Just the same, growing demand for distressed housing paper could also be a sign of an approaching bond market collision with reality. Those who take this view say the current run will end badly – particularly for those buying pricier, supposedly safer bonds.

“The Fed is taking us on a pro-inflationary journey,” says Tad Rivelle, chief investment officer for fixed income at TCW, which has invested as much as a third of one fund in non-agency mortgage-backed securities. “The way to avoid the distorted situation in the Treasury market is to buy what’s cheap, and the market is saying that is legacy non-agency mortgages.”

That’s where AIG comes in. The New York Fed is on the verge of auctioning off the residential mortgage-backed securities it acquired from AIG in October 2008. The Fed bought the AIG portfolio, now known as Maiden Lane II, to prevent the collapse of AIG’s securities lending business.

The bonds were low-rated and widely disparaged as unsalvageable. But AIG offered this month to buy back the Maiden Lane II bonds for $15.7 billion. That price would give the Fed a $1.5 billion profit and the insurer a portfolio of bonds producing an expected 8%-10% return – which is not an easy thing to come by nowadays.

Rival bids, if they emerge, could push the price higher, which would be good for the Fed but could trim the buyer’s return expectations. Those have been coming down already: Rivelle says non-agency RMBS returned 20% to 25% last year, counting yields and prepayments, but his expectation for 2011 is perhaps half that.

“We have the potential for double digits this year,” Rivelle said.

In any case, anyone who predicted a year or two ago that the Fed would be in the driver’s seat on this portfolio would have been laughed out of Lower Manhattan.

“I wouldn’t have suggested the government’s recovery on these assets would have been anywhere near this good,” said David Merkel, principal at Aleph Investments in suburban Baltimore and an avid follower of the AIG saga. “But risk assets have done so well while the Fed has been buying.”

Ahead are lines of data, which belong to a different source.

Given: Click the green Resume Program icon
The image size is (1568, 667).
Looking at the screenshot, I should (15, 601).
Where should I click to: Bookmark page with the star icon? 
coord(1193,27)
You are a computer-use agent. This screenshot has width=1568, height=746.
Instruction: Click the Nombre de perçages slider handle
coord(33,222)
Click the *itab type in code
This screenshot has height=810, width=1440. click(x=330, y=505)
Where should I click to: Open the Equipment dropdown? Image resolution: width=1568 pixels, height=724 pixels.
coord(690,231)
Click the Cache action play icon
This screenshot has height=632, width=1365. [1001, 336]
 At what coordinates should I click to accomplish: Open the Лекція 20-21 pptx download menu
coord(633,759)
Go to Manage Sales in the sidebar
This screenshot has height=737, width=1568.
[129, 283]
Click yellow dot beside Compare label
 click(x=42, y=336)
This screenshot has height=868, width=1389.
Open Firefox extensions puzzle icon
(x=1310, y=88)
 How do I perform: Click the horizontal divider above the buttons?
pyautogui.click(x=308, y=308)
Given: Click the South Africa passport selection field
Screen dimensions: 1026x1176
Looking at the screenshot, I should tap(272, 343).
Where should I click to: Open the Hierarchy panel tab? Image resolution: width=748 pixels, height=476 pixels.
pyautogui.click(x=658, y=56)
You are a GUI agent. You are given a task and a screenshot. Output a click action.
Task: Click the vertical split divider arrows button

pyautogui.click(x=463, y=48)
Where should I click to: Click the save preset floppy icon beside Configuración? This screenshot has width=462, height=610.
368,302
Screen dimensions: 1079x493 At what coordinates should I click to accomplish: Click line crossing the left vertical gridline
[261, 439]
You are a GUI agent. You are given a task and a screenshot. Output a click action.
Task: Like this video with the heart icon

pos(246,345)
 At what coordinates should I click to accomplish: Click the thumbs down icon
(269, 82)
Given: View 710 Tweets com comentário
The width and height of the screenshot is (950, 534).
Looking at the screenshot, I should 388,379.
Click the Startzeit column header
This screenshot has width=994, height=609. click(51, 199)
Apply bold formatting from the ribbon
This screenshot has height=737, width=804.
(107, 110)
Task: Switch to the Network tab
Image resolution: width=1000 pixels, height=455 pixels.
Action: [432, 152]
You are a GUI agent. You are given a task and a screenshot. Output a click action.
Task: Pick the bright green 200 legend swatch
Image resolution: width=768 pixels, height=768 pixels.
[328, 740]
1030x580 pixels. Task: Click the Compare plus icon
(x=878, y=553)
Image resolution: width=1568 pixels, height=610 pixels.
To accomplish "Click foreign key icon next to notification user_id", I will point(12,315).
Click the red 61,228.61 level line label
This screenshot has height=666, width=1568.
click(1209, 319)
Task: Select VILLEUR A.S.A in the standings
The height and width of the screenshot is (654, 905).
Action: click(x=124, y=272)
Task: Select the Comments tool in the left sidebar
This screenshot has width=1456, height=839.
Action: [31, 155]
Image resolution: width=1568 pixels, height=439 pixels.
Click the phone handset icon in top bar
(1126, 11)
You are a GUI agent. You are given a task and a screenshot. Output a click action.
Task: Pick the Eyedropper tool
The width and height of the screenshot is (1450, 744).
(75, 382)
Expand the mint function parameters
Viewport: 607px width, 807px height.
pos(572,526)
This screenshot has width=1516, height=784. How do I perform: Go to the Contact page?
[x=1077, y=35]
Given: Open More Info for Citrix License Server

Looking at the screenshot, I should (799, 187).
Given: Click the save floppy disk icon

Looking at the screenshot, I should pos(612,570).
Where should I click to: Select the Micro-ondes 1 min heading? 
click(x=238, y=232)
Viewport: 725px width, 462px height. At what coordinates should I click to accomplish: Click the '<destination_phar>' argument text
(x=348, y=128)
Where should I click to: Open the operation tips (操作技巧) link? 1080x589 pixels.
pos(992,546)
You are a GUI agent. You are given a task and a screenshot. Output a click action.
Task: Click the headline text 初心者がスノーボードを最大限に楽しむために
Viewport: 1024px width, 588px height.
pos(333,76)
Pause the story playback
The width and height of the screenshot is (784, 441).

The question now is badly markets for risky assets might be hit this summer, when the Fed is scheduled to stop buying $75 billion a month in Treasury bonds. Pimco’s Bill Gross has been predicting a Treasury market turkey shoot, while others suspect the selloff might take place in the riskier asset markets that have been big beneficiaries of Fed-provided liquidity.

Merkel says he sees some signs of bond market froth in the premium values on some closed-end income funds, for instance. But he says it’s early to say how or when the market might actually adjust to a reduced Fed presence.

“Yield seeking goes on for longer than you expect,” says Merkel. “I’m reluctant to stamp an expire-by date on this.”